BRIEF DESCRIPTION OF THE DRAWINGS

[0009] FIG. 1 is a perspective view of a dual-valve reverse poppet thermostat, according to an exemplary embodiment.

[0010] FIG. 2 is a top view of the dual-valve reverse poppet thermostat of FIG. 1.

[0011] FIG. 3 is sectional view of the dual -valve reverse poppet thermostat of FIG. 2 taken through line 3-3.

[0012] FIG. 4 is a sectional view of the thermostat of FIG. 3 with a preliminary valve open.

[0013] FIG. 5 is another sectional view of the thermostat of FIG. 3 with a main valve open.

[0014] FIG. 6 is a perspective view of another embodiment of a thermostat.

[0015] FIG. 7 is a top view of the thermostat of FIG. 6.

[0016] FIG. 8 is sectional view of the thermostat of FIG. 7 taken through line 9-9.

[0017] FIG. 9 is a sectional view of the thermostat of FIG. 7 with a main valve open. DESCRIPTION

[0018] Referring generally to the figures and particularly to FIGS. 1 - 5, a thermostat 10 is shown. The thermostat of this example is a dual-valve reverse poppet thermostat used to control the flow of fluid within a system 8. In this example, the system 8 is a cooling system associated with the radiator of a motor vehicle, although other types of systems and uses are contemplated. In addition, the dual-valve configuration could be utilized with other types of thermostats.

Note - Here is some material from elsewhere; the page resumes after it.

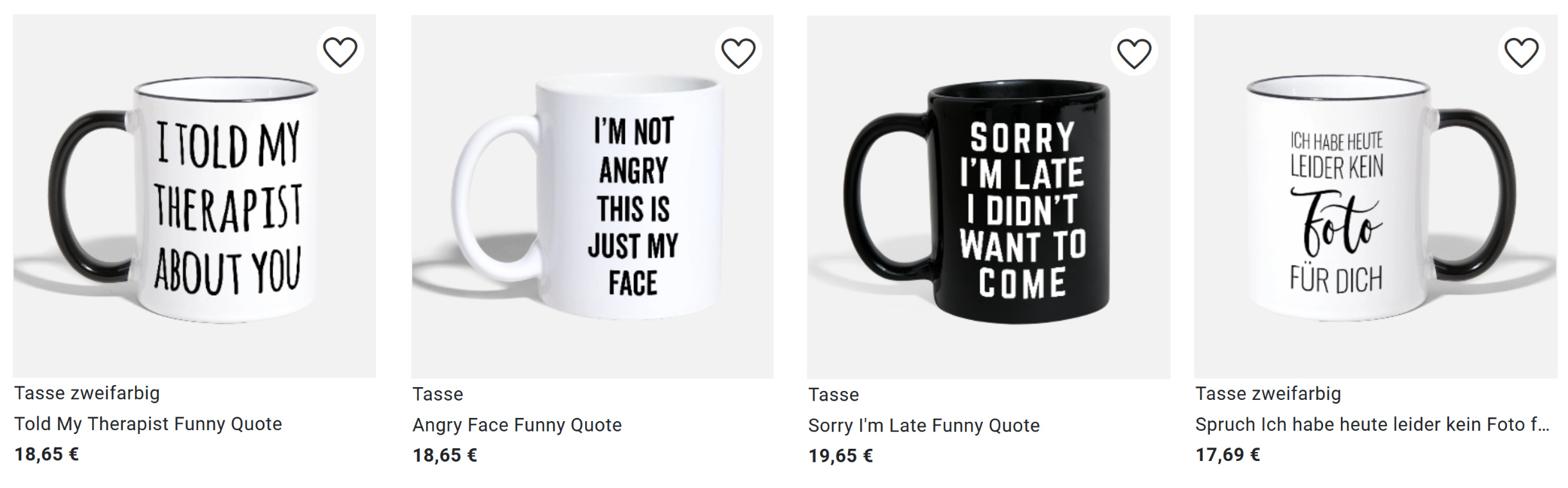This screenshot has width=1568, height=488.
Task: Click the 18,65 € price under Angry Face
Action: (x=445, y=456)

[0019] The thermostat 10 includes a cup 12 having a floor 12a and a sidewall 12b extending upwardly from the floor 12a. An upper edge of the cup side wall 12b includes a circumferentially extending collar 14 for supporting a seal member 15, such as a washer. The seal member 15 is an annular member that circumscribes the piston and forms a seal with the inner valve member 32 in a manner to be described. The cup 12 includes an interior chamber 12c that contains a thermally expansible and contractible element 30. In an example, the thermal element is a wax material or other such reformable material. The wax is solid at a low temperature, but as the temperature in the system heats up, the wax element 30 melts and expands within the cup interior 12c. Conversely, as the wax element 30 cools down, the wax element 30 solidifies and contracts. In an example, the thermostat 10 and composition of the thermal element 30 are designed to operate at predetermined temperature ranges, such as 70° to 90°C (160° to 200°F), or the like.

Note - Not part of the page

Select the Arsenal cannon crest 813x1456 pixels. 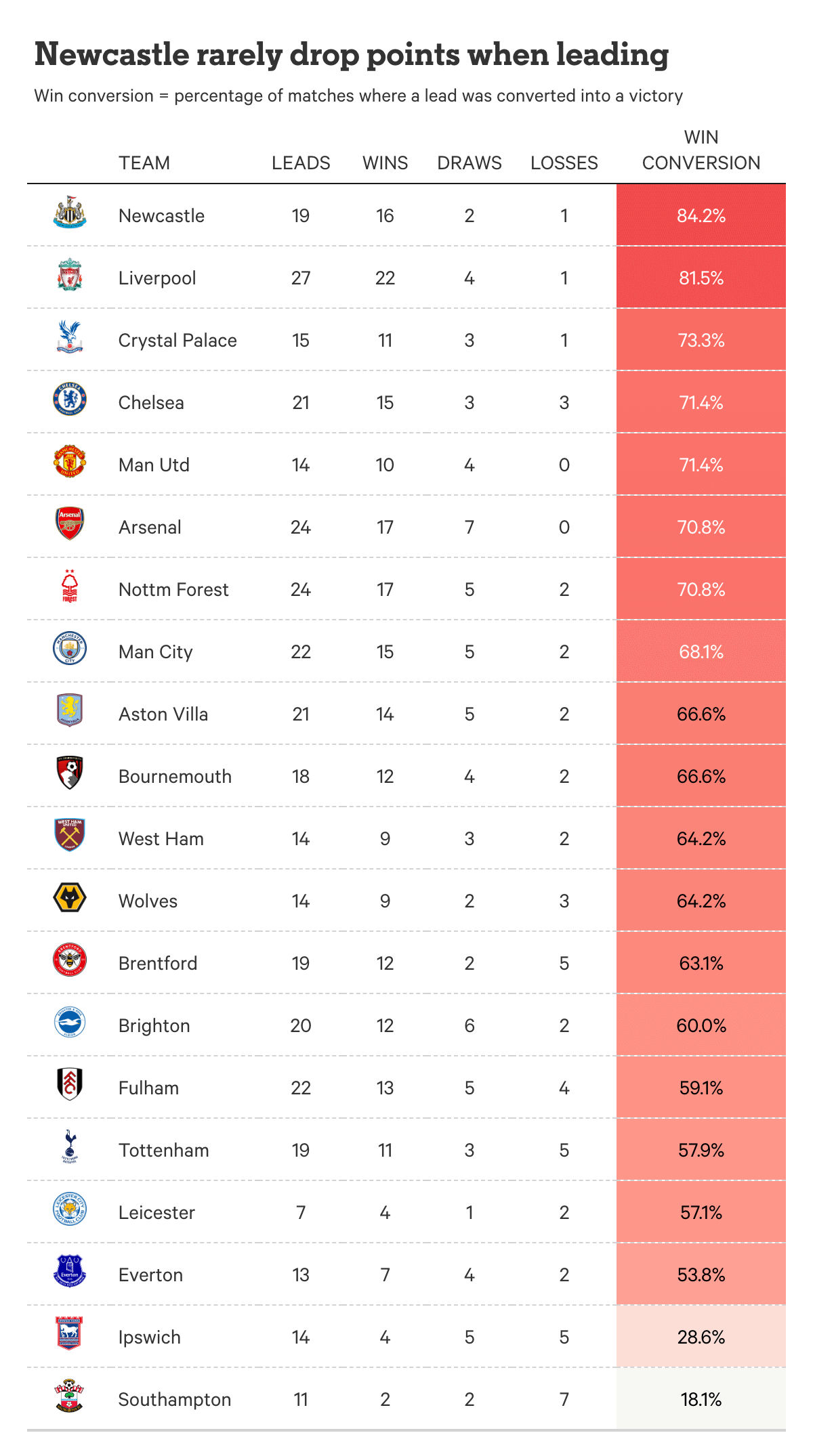tap(70, 523)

[0020] The thermostat 10 includes a piston 20 used to control the operation of the valves in a manner to be described. The piston 20 includes a cylindrically shaped housing 20a having a lower end 20b and an opposed upper end 20c. The piston housing 20a may include a feature that serves as a stop in a manner to be described. For example, a C-clip 50 may be secured to the piston housing 20a at a predetermined position to provide a first stop. A second stop 52 is formed as an annular ring around the piston housing 20a, and serves as a stop for the preliminary valve in a manner to be described. The piston lower end 20b extends upwardly from the cup collar 14. The piston 20 and cup 12 may be integrally formed as one member. A displaceable piston member 22 is supported within an interior of the piston housing 20a. A lower end of the piston member 22 is operatively in connected to the wax element 30. The piston member 22 is an elongated shaft that travels within the piston housing 20a due to the thermal expansion and contraction of the thermal element 30.

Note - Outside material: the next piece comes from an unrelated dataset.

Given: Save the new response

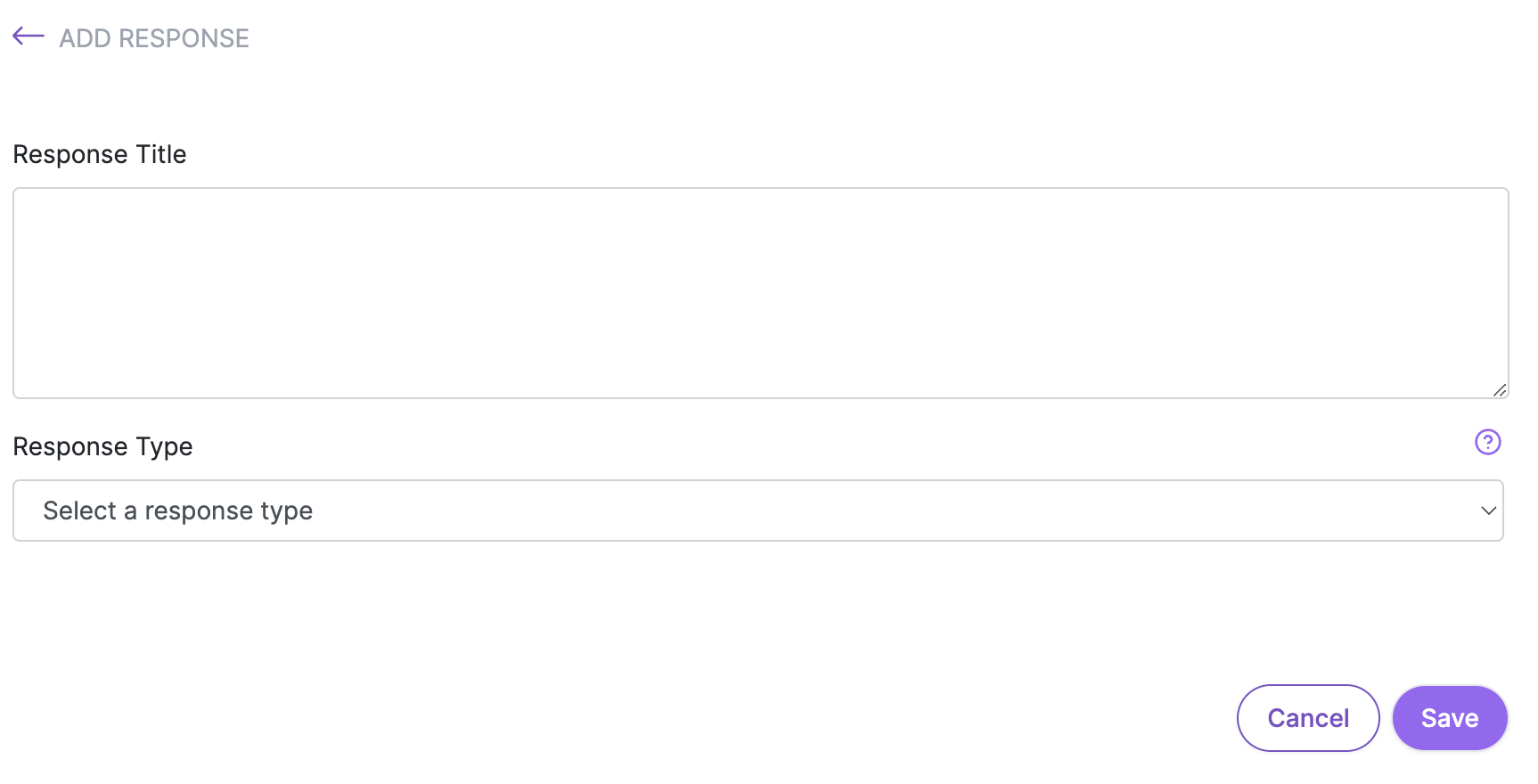Looking at the screenshot, I should pyautogui.click(x=1450, y=718).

[0021] The thermostat 10 includes a cup retainer 24, which provides a support surface for the cup 12. The cup retainer 24 may be coupled to another valve, which in this example is a bypass valve 26. The bypass valve 26 balances and stops the fluttering of a main valve 28. The bypass valve 26 also functions to help vent any gas that may have entered the cooling system of this example. The bypass valve 26 also enables a small flow of fluid 80 past the thermostat 10 to ensure that the thermostat 10 experiences the temperature change in the fluid 80 as the environment heats up.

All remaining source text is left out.